Optimistic AV adoption (high demand impact): 30 to 40 percent reduction in urban core parking demand by 2040 as personal AV and shared AV fleet adoption reduces per-trip parking needs. Primarily affects downtown commercial facilities in major metros.

Moderate AV adoption: 10 to 15 percent urban parking demand reduction by 2040, concentrated in specific market types. Most facilities see minimal impact through 2035.

Slow AV adoption: AV deployment progresses more slowly than projected; meaningful demand impact pushed to 2040 and beyond. The majority of parking facilities designed today are retired or repurposed before AV adoption reaches material demand-impacting levels.

Most transportation research literature supports the moderate or slow adoption scenario as more likely than the optimistic scenario over a 15-year horizon, due to regulatory, technical, and consumer adoption factors.

Operational Opportunities with AV Integration

Valet-less self-parking: Even before full Level 5 autonomy, facilities could offer AV-assisted self-parking for AV-capable vehicles — the driver deposits the vehicle at the facility entrance and the vehicle proceeds to park itself under facility direction. This reduces valet staffing cost and provides a premium customer experience for AV owners.

Remote monitoring without staff: Facilities serving primarily AV vehicles (hypothetical future scenario) could potentially operate with remote management rather than on-site staff, reducing labor cost significantly.

Integration with fleet management systems: Parking facilities can serve as operational hubs for AV fleet operators — charging, cleaning, maintenance, and storage between dispatch cycles. This commercial opportunity could grow as AV fleet deployment expands.

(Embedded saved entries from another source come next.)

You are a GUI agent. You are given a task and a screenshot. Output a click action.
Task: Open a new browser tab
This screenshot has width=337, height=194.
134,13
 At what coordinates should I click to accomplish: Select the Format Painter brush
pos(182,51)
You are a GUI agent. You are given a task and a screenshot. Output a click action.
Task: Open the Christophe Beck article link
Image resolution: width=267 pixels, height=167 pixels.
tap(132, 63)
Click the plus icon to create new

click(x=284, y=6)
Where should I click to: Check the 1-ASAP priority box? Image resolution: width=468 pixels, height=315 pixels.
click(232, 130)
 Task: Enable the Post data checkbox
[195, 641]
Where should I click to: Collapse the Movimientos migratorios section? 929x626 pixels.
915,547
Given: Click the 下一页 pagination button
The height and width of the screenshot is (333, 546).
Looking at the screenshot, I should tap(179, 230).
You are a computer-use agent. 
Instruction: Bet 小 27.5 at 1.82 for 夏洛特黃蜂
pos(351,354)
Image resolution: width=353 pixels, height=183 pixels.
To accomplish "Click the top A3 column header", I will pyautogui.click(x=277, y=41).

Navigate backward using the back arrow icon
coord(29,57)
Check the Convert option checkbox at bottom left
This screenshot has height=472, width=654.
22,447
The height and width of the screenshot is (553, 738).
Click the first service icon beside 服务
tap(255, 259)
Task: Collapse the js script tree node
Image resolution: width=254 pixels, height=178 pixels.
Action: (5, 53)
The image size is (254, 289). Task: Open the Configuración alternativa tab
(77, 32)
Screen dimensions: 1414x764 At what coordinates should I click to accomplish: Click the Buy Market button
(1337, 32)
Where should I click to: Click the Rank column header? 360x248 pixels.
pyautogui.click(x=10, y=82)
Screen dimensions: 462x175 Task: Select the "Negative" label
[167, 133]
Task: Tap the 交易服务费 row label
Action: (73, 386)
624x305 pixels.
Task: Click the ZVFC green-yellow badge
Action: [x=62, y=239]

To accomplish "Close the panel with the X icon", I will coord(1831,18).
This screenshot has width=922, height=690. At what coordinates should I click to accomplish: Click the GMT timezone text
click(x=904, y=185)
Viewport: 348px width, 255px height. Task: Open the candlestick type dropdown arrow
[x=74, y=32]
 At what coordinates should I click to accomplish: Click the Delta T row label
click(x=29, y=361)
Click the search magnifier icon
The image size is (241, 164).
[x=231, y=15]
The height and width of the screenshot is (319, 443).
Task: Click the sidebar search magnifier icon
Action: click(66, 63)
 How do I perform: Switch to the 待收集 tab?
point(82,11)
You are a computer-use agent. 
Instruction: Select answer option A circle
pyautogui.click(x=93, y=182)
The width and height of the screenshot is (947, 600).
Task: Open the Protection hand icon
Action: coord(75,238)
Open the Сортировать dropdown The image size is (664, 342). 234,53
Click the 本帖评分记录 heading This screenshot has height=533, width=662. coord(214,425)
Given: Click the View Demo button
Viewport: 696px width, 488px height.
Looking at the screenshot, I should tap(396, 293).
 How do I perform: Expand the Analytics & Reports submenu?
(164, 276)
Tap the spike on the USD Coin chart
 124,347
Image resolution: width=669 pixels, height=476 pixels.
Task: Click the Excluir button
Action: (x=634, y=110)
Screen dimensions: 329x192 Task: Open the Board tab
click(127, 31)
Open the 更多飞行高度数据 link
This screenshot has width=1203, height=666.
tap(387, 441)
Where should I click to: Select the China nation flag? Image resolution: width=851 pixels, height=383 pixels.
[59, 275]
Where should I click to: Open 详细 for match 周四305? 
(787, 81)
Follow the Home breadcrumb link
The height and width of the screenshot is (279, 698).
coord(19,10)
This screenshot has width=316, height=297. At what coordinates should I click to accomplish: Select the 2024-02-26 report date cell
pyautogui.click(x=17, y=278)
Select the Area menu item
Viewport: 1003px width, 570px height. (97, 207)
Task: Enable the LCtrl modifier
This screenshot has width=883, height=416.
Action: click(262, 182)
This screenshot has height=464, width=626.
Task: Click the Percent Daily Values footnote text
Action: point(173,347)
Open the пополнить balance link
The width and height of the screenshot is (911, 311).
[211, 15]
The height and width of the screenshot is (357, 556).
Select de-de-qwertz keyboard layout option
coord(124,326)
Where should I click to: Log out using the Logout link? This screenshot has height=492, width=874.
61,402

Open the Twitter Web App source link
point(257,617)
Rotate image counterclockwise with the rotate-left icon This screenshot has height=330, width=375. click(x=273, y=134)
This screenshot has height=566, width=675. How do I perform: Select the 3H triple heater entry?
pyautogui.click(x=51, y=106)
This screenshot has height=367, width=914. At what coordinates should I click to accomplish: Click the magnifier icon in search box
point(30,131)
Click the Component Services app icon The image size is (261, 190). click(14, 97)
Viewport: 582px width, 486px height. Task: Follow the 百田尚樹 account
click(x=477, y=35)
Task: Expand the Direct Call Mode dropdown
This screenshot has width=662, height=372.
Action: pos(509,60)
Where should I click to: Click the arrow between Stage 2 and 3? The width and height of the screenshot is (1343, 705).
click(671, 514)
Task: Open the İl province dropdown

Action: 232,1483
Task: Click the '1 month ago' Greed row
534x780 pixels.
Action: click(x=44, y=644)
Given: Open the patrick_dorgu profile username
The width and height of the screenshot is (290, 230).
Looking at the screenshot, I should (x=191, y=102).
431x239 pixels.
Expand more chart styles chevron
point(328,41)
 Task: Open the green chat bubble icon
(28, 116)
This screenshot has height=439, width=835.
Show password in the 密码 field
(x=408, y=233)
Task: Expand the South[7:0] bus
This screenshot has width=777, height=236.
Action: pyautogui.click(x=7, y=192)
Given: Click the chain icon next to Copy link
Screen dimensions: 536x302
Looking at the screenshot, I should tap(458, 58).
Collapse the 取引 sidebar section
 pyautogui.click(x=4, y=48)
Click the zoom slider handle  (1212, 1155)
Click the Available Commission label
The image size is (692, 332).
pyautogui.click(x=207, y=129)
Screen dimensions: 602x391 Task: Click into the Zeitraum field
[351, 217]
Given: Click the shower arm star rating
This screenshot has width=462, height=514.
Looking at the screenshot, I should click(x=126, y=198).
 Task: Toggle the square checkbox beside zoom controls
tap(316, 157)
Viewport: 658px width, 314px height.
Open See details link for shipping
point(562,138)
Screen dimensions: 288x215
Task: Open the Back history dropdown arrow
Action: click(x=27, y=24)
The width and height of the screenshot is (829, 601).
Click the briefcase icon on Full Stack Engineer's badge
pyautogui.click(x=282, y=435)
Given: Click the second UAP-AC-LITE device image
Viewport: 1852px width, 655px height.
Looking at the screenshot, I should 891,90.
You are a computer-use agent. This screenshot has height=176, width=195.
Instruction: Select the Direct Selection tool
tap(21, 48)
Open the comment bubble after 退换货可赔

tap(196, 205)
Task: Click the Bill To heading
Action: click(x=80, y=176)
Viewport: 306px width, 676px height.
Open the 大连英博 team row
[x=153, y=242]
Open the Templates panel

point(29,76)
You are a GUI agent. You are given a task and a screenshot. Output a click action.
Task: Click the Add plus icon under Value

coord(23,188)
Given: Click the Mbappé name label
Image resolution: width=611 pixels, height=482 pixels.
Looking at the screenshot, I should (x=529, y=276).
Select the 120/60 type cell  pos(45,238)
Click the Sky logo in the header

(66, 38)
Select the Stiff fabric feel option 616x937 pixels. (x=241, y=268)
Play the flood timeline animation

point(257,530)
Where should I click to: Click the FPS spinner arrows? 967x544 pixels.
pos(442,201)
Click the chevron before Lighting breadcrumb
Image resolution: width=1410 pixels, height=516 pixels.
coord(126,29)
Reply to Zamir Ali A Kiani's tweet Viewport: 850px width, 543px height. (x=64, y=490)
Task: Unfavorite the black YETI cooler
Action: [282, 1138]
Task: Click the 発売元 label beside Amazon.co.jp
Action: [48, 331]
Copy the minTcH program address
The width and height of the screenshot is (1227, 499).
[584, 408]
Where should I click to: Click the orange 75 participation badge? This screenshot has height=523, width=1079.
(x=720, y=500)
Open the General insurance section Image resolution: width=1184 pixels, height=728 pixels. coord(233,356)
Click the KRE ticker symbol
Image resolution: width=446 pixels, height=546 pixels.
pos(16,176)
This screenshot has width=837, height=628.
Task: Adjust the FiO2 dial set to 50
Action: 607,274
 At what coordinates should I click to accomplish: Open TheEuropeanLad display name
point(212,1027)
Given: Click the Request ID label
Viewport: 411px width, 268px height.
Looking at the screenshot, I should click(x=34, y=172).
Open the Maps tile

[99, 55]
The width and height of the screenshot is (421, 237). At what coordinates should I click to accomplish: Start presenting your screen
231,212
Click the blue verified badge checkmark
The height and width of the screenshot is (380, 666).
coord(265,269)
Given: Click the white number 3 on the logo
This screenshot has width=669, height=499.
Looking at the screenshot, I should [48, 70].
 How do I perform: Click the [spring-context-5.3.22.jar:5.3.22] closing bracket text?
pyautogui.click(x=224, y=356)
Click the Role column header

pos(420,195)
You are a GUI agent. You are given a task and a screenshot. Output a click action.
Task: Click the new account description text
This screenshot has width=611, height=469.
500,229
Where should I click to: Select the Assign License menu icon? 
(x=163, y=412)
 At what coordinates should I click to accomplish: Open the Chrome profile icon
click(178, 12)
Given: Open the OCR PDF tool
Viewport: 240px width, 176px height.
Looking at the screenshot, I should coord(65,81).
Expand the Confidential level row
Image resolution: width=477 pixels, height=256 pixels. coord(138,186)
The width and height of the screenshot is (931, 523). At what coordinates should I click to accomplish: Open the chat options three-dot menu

Frequently Asked Questions

Should parking facilities being built today be designed differently because of autonomous vehicles? New facilities with expected lifespans of 30+ years should incorporate AV-related design flexibility at low incremental cost: adaptable structural systems, wider aisles, AV drop zone capacity, and abundant electrical infrastructure. These features have low or zero cost penalty in new construction and preserve future flexibility. Specific AV-only features (no pedestrian infrastructure, automated vehicle routing systems) are premature investments given timeline uncertainty.

Will autonomous vehicles make parking garages obsolete? Not within a planning-relevant timeframe for facilities built today. Even optimistic AV adoption scenarios involve decades of transition, and significant parking demand from non-AV vehicles continues through any plausible adoption curve. Facilities built today will reach the end of their useful lives before AV adoption reaches levels that would make them obsolete.

What is the best data indicator that AV adoption is affecting parking demand at a specific facility? Declining occupancy during periods where no operational or competitive explanation exists — combined with rising AV deployment data for the facility’s market — would be an early demand signal. Tracking vehicle type data (through PARCS or observation) to monitor the AV fraction of the customer base provides the most direct measure of AV adoption at the facility level.

How are parking industry organizations approaching AV planning? The International Parking and Mobility Institute (IPMI) has published guidance on AV facility design considerations. The Urban Land Institute (ULI) has addressed adaptive reuse design flexibility in parking structure guidance. Both organizations recommend design flexibility over speculative AV-specific investment at current adoption levels.

Takeaway

Autonomous vehicles will change parking — the questions are when, how much, and in which markets. For parking operators and designers working with today’s investment timelines, the practical response is design flexibility (adaptive structures, wider aisles, drop zone capacity, electrical infrastructure) rather than speculative AV-specific investment. The facilities being designed and built today will serve their primary parking function for decades before AV adoption reaches levels that create material operational change; the goal is to design them to adapt gracefully when that change arrives rather than to optimize for an AV future that remains uncertain in its timing and form.